- _Aim of the task_:
Copy out the lines of the listing word for word, starting at the line containing "This screenshot has" and ending at the line containing "click(263, 603)", both included.

## BEGIN Records provided

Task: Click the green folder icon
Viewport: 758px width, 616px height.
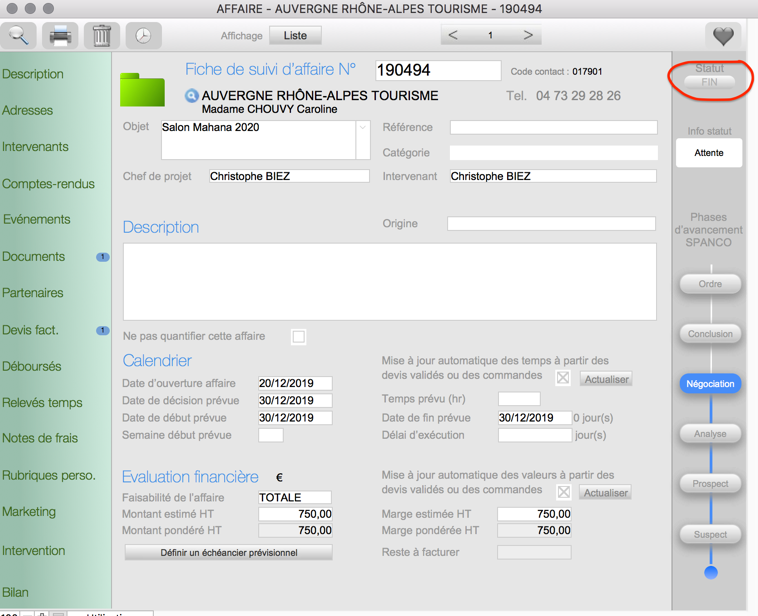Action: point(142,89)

## END Records provided
## BEGIN Records provided

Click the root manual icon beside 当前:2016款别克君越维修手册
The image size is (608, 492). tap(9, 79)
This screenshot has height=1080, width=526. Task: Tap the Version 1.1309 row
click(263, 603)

## END Records provided
## BEGIN Records provided

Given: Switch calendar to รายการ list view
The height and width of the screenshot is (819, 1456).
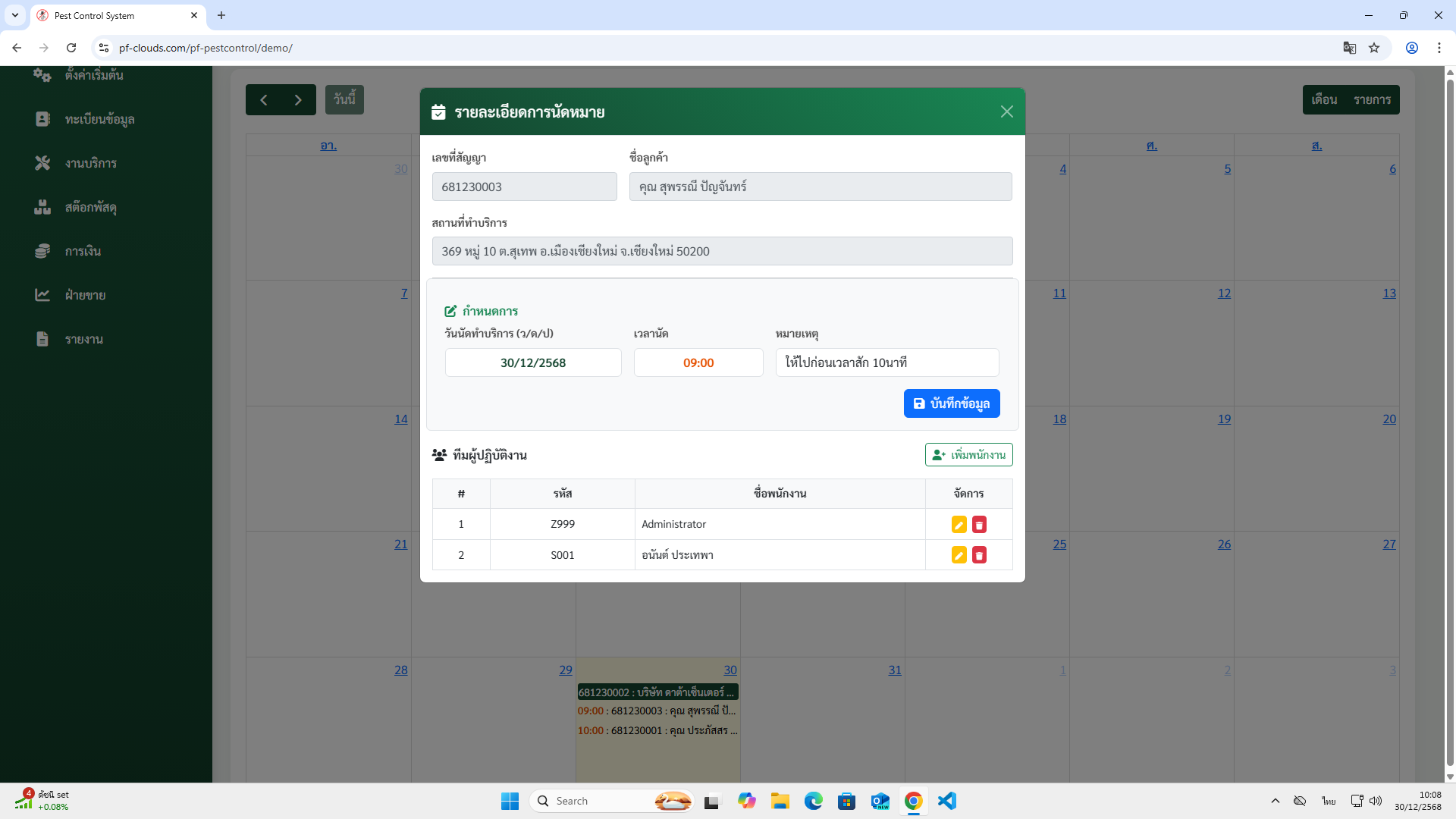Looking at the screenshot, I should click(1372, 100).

## END Records provided

- _Output for this exercise_:
This screenshot has height=1080, width=526. Task: Tap the Version 1.1309 row
click(263, 603)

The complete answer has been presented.